### [Excerpt]
┄┄┄┄┄┄┄┄┄┄

Kent's first County Championship title in 1906 was marked by the commissioning of a painting of the team playing Lancashire on the ground. The painting, Kent vs Lancashire at Canterbury by Albert Chevallier Tayler, depicts a view of the ground from the Nackington Road End with Colin Blythe, Kent's greatest pre-war bowler, bowling from the Pavilion End of the ground. The Pavilion can be seen clearly behind Blythe. The painting was hung in the Pavilion until 1999, when insurance payments proved too expensive. It was loaned to the Marylebone Cricket Club (MCC) and hung in the Long Room at Lord's. It was permanently sold to MCC in 2006 and remains in the Lord's Pavilion, with a copy hanging in the St Lawrence Ground Pavilion.

┄┄┄┄┄┄┄┄┄┄

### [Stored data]
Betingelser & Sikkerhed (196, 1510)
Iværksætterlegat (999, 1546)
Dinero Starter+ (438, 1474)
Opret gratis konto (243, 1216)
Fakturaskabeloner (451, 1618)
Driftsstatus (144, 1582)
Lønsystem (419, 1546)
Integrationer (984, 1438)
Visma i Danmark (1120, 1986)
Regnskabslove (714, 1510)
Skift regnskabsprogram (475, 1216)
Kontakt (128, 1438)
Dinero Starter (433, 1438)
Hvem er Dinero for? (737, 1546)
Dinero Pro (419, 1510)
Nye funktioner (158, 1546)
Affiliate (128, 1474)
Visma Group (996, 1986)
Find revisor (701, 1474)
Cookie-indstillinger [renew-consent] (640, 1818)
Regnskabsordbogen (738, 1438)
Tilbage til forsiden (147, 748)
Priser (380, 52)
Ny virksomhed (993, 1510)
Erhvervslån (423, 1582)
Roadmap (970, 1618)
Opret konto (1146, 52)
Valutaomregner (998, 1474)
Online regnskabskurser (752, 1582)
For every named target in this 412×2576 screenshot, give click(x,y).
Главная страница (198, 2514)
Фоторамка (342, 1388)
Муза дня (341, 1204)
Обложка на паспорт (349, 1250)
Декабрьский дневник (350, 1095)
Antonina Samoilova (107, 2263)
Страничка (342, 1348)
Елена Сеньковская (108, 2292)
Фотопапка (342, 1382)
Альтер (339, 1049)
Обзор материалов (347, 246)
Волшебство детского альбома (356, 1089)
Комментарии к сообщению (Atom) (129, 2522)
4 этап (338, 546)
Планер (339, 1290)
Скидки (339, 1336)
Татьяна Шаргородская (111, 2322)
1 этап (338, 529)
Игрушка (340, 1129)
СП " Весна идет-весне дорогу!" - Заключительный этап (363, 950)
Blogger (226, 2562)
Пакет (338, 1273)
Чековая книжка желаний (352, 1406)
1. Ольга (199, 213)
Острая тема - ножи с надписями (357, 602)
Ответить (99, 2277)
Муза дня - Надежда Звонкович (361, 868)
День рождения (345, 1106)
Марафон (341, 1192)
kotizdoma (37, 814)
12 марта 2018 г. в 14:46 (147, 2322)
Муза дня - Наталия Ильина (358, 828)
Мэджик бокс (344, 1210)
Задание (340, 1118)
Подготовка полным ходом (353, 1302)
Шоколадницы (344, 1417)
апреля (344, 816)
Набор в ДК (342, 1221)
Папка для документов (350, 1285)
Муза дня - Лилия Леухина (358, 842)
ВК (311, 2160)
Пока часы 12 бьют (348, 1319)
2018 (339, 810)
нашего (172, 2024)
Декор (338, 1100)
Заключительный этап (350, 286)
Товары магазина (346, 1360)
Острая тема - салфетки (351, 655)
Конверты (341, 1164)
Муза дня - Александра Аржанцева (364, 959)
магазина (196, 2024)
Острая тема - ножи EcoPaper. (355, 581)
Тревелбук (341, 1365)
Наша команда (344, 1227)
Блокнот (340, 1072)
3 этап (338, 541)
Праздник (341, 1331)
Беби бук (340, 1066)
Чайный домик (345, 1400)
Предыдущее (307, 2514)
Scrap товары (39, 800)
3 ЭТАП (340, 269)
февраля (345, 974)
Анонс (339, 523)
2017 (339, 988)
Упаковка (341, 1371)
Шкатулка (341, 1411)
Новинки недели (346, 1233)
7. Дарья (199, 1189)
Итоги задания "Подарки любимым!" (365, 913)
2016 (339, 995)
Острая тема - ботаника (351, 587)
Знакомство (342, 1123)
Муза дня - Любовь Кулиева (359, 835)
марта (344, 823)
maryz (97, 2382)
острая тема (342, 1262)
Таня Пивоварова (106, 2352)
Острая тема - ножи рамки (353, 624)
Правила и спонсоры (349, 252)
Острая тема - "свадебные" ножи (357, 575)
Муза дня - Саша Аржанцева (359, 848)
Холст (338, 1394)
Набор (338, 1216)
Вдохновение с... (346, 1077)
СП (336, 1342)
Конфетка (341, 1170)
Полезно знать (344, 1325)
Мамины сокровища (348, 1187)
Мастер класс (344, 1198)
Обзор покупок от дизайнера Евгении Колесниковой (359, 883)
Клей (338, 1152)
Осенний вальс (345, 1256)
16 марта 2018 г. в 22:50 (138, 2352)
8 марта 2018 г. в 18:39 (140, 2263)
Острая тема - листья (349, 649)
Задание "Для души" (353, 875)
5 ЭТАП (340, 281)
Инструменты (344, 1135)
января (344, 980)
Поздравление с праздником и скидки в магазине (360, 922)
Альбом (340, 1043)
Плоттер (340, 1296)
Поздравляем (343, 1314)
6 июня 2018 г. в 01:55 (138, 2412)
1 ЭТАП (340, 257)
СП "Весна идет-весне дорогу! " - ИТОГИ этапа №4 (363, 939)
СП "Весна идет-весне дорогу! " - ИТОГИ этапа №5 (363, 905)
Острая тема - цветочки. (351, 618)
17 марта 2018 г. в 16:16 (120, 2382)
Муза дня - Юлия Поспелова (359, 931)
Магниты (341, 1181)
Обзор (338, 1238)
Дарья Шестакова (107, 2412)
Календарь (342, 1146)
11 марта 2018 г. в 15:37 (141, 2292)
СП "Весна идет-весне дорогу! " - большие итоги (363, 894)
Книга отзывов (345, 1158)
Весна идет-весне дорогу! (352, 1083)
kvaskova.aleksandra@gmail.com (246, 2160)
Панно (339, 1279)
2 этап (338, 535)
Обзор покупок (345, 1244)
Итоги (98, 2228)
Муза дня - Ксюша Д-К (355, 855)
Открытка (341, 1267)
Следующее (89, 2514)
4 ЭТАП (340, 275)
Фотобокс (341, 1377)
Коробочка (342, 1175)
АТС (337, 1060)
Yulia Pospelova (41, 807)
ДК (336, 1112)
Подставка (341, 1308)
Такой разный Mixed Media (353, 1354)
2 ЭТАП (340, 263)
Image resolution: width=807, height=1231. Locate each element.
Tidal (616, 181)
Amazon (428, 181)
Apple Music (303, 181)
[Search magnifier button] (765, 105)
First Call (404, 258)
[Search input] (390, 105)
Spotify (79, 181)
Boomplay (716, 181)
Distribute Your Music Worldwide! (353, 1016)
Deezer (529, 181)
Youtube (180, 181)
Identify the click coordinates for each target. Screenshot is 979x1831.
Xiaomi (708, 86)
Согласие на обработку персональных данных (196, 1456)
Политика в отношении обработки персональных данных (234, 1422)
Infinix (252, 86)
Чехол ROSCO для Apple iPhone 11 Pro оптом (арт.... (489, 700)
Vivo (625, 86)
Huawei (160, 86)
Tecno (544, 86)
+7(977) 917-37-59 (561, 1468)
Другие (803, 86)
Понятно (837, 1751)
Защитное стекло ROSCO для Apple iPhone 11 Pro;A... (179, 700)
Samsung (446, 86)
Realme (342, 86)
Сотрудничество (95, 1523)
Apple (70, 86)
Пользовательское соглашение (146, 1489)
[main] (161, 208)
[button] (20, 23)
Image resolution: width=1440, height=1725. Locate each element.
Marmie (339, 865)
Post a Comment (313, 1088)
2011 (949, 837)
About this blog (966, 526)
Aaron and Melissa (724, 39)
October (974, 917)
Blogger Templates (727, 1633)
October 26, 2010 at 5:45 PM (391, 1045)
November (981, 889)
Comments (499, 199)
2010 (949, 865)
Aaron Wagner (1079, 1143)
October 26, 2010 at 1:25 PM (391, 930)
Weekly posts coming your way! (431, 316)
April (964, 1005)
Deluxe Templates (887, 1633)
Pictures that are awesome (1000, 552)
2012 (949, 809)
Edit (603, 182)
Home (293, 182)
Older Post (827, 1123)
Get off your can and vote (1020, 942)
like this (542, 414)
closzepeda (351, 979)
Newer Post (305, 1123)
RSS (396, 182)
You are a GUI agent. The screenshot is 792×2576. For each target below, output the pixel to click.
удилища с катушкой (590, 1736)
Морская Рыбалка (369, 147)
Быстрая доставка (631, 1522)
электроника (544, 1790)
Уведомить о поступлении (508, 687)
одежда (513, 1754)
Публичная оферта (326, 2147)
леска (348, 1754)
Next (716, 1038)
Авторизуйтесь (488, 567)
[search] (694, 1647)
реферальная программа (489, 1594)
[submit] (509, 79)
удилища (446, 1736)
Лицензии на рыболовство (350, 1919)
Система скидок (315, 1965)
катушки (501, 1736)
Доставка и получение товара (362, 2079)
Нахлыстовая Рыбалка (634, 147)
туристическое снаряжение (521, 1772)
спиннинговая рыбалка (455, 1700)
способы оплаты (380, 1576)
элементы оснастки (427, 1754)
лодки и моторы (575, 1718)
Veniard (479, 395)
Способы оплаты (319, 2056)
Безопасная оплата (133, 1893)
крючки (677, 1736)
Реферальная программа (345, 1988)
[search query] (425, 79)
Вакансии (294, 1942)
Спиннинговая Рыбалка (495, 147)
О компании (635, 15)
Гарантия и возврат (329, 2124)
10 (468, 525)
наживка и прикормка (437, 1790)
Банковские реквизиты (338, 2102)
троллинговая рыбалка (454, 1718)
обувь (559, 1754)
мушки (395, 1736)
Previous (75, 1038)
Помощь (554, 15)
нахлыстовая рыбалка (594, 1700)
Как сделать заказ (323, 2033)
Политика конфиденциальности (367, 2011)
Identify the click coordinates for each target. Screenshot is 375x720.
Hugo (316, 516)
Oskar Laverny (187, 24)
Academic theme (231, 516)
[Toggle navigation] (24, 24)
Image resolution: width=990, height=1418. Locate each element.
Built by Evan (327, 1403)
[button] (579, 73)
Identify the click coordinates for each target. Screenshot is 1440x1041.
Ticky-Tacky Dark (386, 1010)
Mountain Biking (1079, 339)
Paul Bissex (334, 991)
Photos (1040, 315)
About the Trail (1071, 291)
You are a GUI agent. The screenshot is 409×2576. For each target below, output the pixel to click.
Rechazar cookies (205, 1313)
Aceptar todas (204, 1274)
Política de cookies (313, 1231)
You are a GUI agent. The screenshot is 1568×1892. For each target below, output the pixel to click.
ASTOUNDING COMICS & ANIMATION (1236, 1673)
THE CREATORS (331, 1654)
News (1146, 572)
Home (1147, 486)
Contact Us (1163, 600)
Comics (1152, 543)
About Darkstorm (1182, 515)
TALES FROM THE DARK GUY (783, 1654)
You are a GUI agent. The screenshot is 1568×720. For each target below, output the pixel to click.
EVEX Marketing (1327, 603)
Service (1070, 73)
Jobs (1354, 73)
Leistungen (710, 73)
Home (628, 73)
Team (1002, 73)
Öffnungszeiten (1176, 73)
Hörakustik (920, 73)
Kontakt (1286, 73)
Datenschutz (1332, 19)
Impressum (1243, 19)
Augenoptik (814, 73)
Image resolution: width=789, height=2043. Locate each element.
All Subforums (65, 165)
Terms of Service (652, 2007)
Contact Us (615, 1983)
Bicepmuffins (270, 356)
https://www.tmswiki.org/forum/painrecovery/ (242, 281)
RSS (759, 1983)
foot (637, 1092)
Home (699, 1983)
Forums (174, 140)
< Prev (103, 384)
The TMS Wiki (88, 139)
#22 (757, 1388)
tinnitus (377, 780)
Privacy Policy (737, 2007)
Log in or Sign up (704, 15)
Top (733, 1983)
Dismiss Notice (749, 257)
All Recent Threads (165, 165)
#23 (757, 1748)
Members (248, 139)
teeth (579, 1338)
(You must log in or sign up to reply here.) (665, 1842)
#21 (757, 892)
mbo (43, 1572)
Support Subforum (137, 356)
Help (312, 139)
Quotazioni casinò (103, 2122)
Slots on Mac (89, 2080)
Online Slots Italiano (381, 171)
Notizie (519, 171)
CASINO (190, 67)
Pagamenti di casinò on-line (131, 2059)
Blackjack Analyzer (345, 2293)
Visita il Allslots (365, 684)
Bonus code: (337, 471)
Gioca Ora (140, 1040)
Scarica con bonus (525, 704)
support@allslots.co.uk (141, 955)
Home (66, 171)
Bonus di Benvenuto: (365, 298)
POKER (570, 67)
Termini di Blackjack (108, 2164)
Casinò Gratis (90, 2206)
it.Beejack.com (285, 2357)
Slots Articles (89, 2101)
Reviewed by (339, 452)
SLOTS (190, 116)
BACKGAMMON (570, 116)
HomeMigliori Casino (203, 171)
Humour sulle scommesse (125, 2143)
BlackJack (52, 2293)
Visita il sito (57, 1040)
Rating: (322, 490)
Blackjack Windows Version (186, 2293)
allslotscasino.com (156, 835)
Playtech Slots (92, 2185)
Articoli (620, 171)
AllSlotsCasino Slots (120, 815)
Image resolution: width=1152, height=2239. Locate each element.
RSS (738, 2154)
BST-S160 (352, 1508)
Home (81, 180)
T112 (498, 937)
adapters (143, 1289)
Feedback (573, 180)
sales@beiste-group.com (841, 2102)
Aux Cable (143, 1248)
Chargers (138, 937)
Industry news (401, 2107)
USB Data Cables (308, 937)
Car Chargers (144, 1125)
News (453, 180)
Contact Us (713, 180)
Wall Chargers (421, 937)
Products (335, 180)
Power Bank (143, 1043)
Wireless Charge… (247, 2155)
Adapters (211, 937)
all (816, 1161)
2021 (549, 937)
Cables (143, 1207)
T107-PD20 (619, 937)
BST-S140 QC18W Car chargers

┄┄┄┄┄┄┄┄┄┄

### [Exercise aim]
Pick up the passage about the Kent vs Lancashire at Canterbury painting and continue it after its final sentence.

### [Expected answer]
Kent won three more County Championships in the years before World War I. War was declared during Canterbury Week in 1914, although cricket continued until the end of the season and matches were moved to the ground from Dover due to wartime activity. During the war, the ground was used by the military and occupied by the Field Ambulance detachment of the South Eastern Mounted Brigade. Horses were stabled along the south team of the ground, including in the Iron Stand. During World War II the ground was used as an alternative civil defence control centre. The Frank Woolley Stand was built adjacent to the Pavilion in the 1920s, and the Colin Cowdrey Stand added in the 1980s. Significant redevelopment was undertaken at the ground during the early 21st century, during which land was sold for housing.

Cricketing feats to have taken place on the ground include the first triple century scored in top-class cricket, by WG Grace in 1876 playing for the MCC against Kent. As of 2018 it remains the only triple century to have been scored on the ground. Kent leg-spinner Doug Wright took his seventh first-class hat-trick on the ground in 1949, a world record that remains to this day. Six of Wright's hat-tricks were taken while playing for Kent, although only the last was taken on the ground.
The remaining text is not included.